Stored data
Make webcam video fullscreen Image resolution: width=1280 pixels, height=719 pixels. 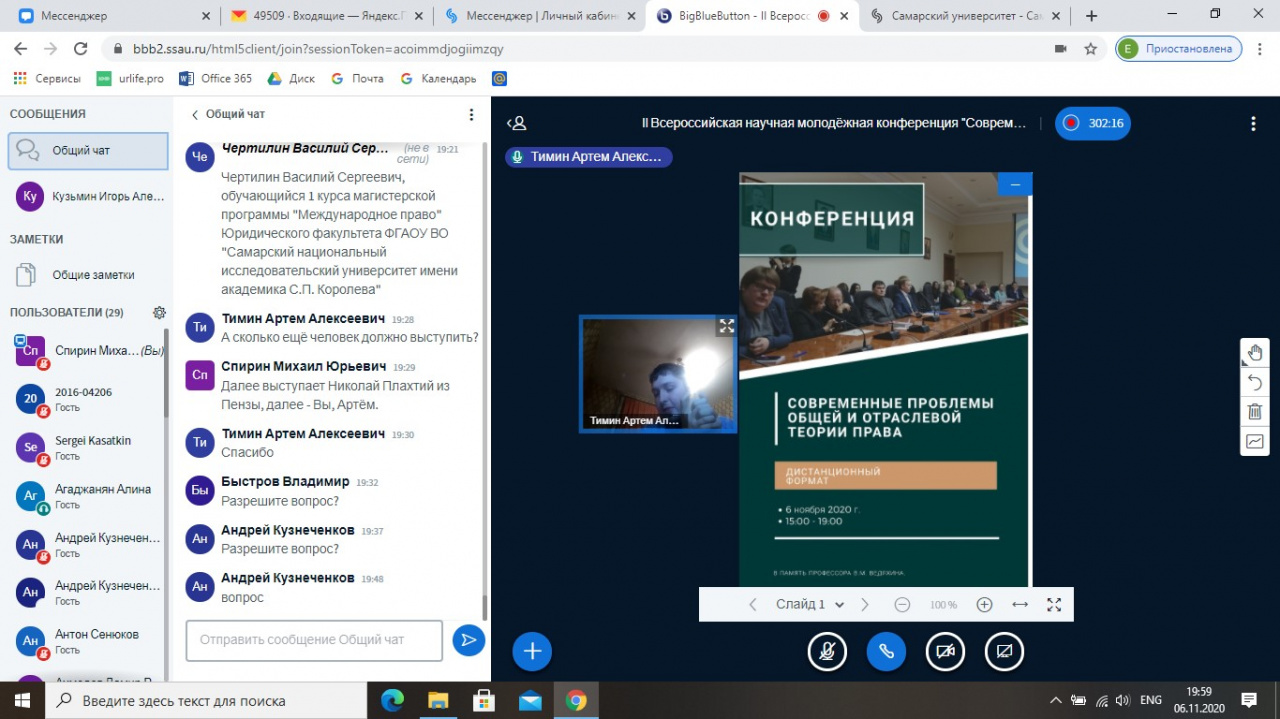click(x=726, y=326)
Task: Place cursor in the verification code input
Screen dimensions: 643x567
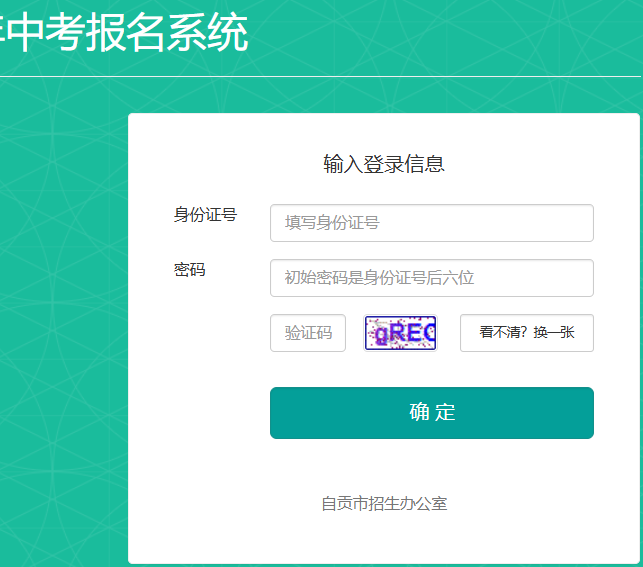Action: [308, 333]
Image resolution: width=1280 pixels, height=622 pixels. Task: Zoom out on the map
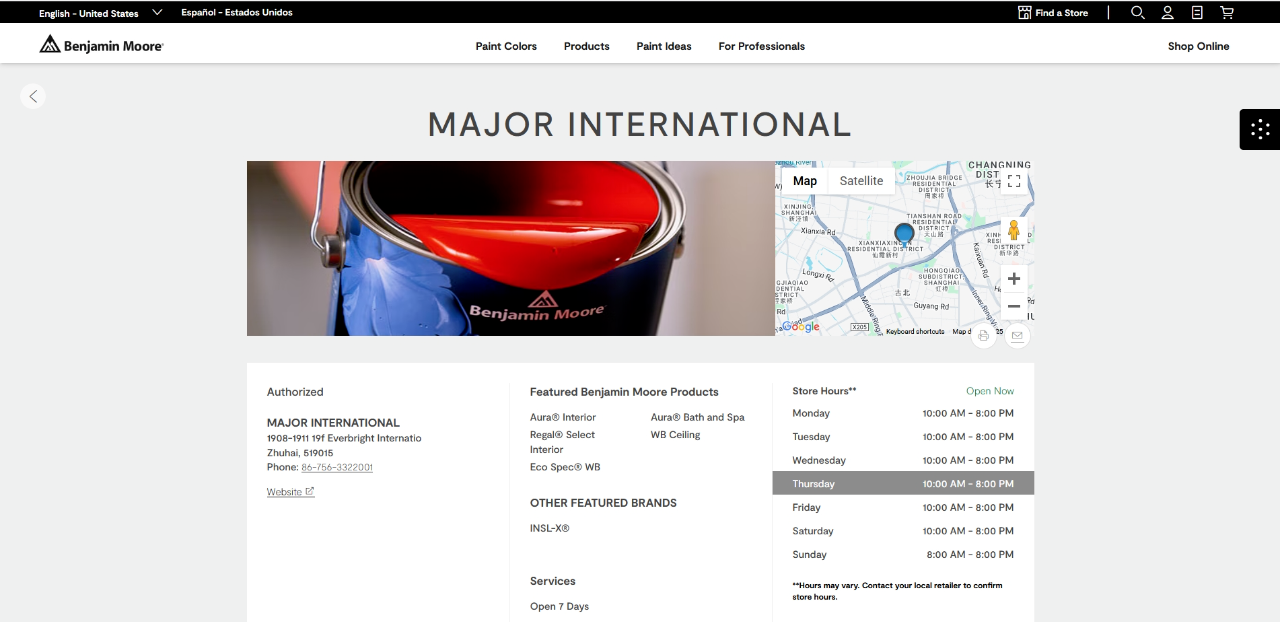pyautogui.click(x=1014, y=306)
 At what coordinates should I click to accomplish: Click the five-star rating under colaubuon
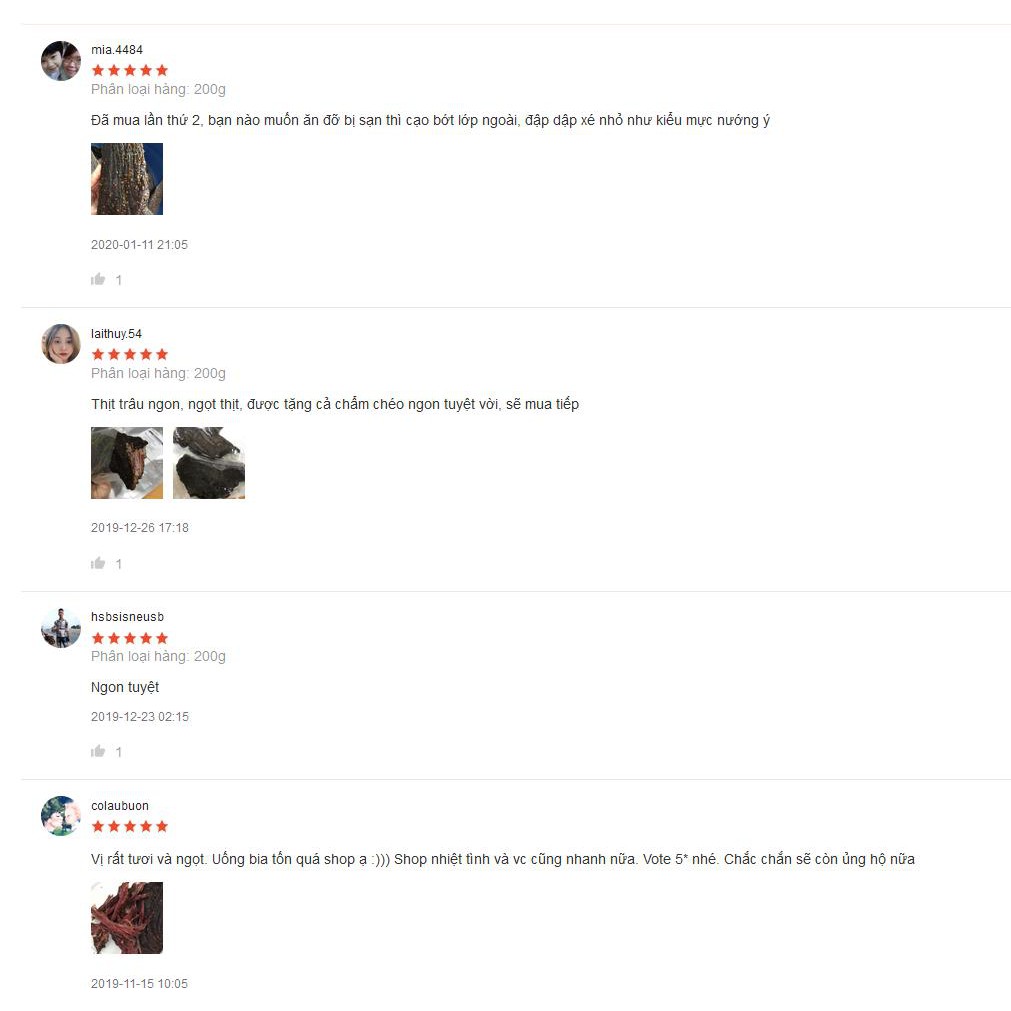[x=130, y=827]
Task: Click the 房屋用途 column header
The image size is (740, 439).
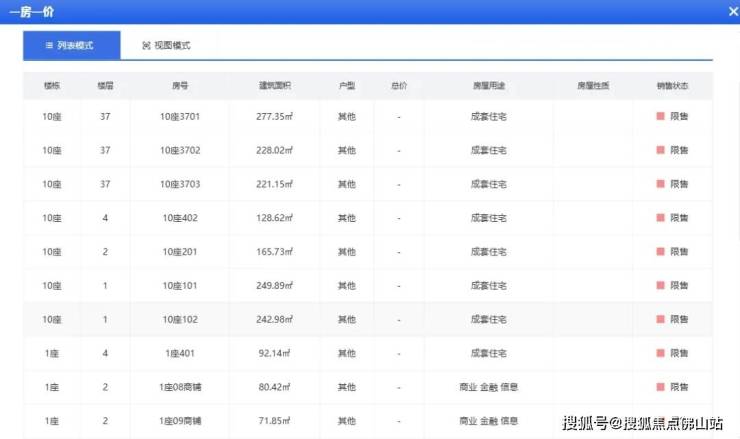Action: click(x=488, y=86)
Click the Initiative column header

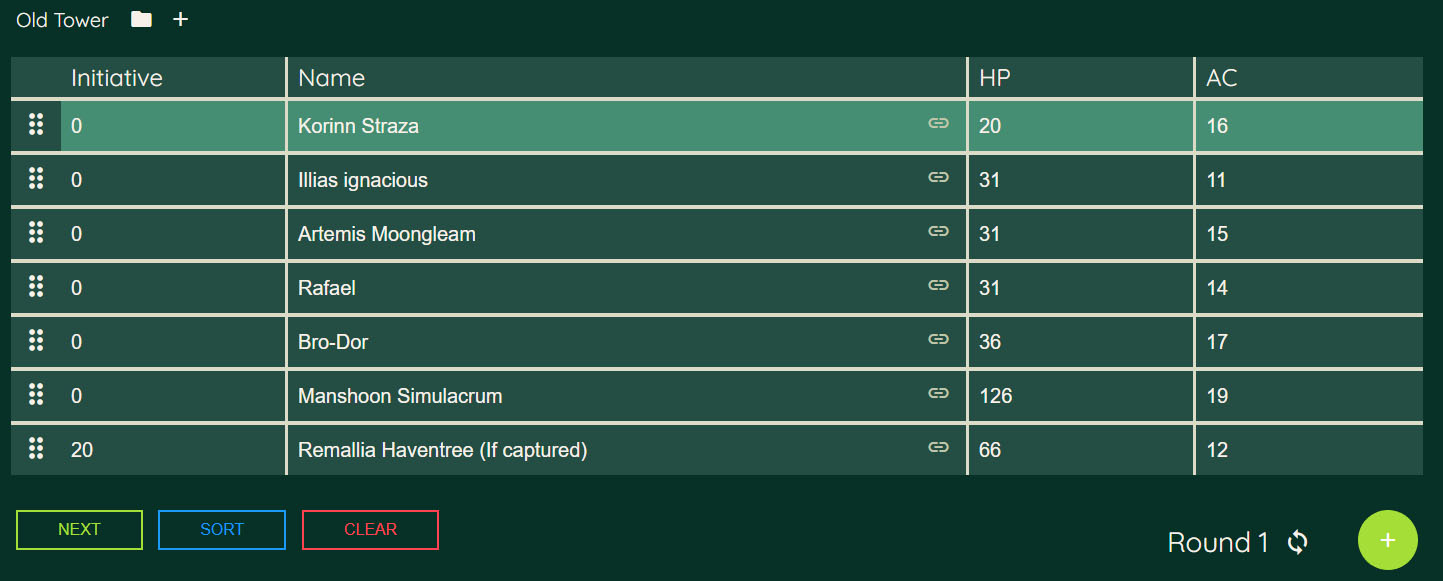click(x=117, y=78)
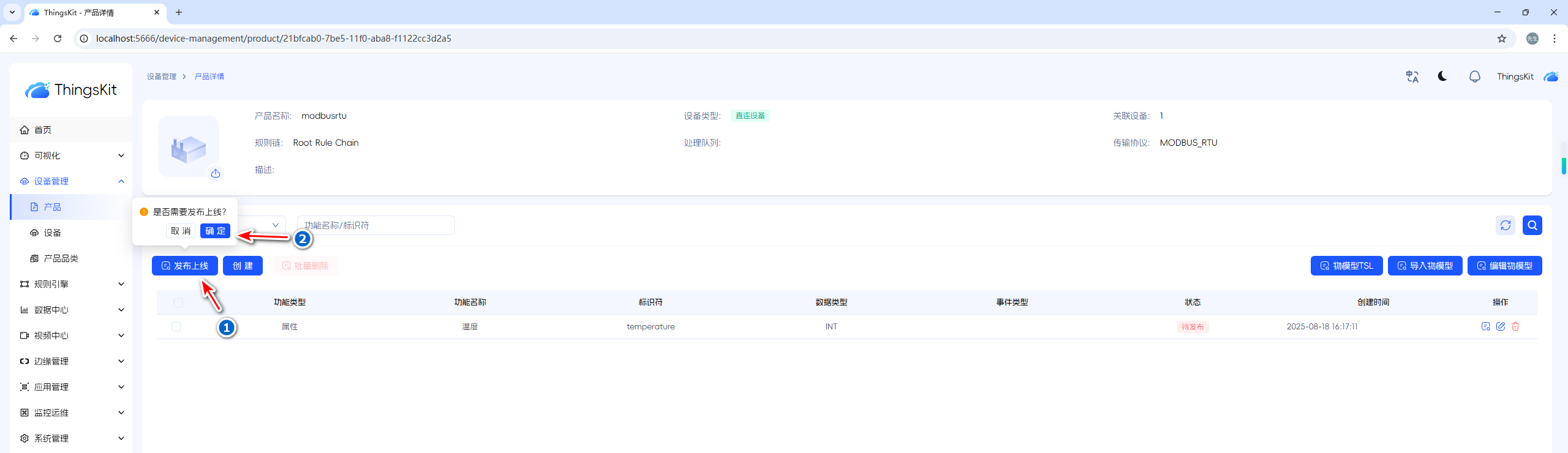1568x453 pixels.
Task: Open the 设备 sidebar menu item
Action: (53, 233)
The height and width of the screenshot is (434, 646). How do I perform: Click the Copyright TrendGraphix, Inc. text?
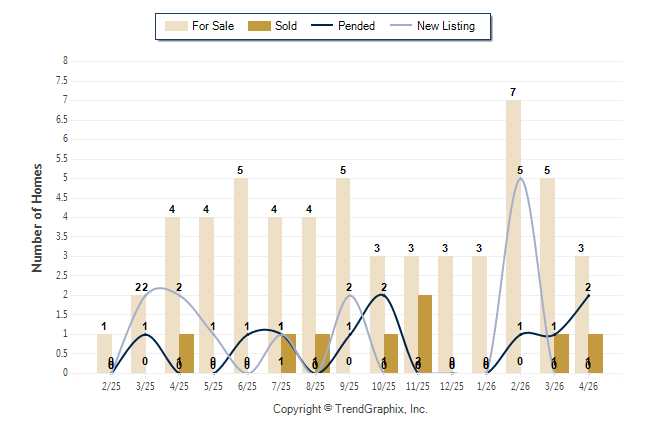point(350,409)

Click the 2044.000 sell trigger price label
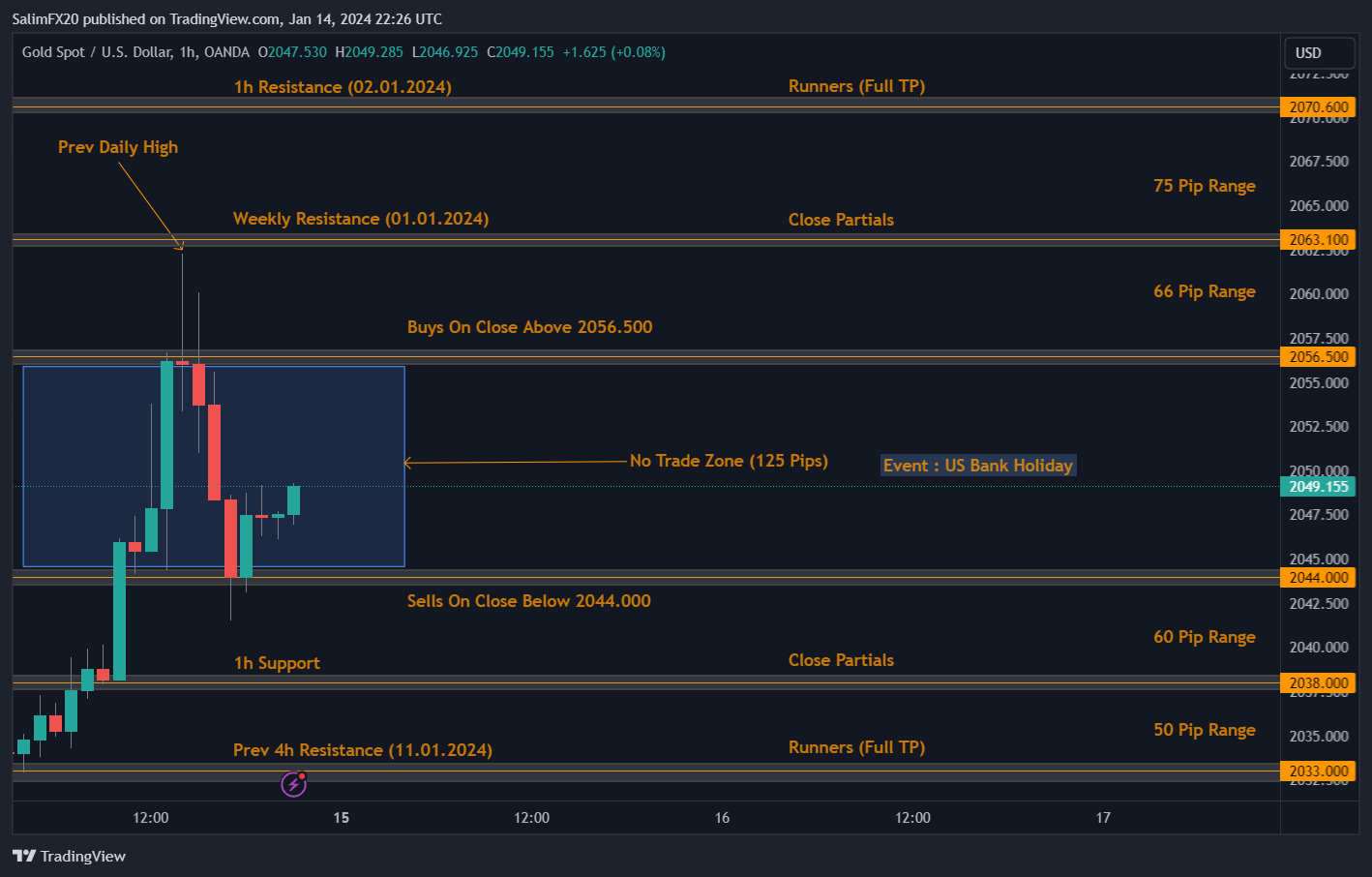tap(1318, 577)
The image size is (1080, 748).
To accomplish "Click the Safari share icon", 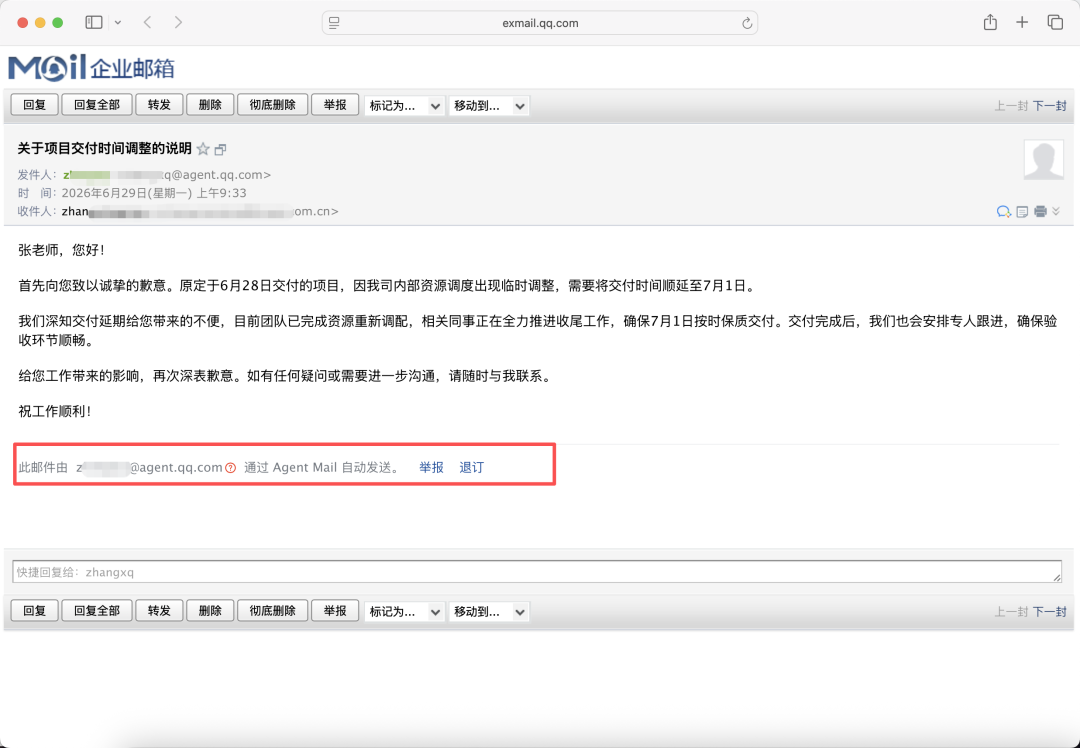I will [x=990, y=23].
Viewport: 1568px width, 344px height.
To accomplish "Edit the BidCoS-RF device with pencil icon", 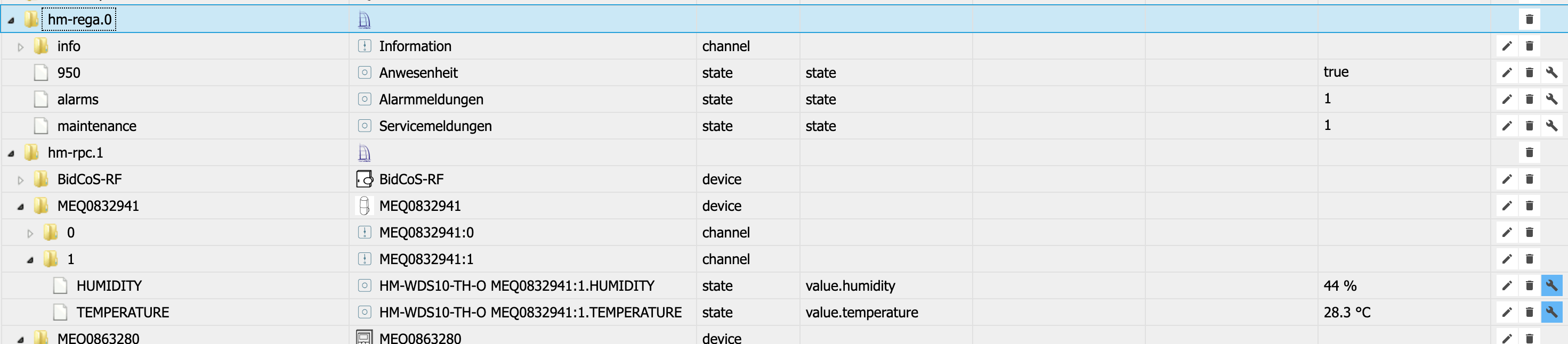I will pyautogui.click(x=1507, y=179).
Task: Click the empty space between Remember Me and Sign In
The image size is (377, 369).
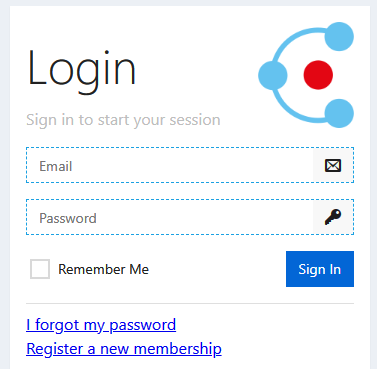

__Problem to work on__
After locating the line containing "Task: Click the empty" in the entries above, repeat only it and each later line through the end, exactly, without any pictures.

__Written solution__
Task: Click the empty space between Remember Me and Sign In
The image size is (377, 369).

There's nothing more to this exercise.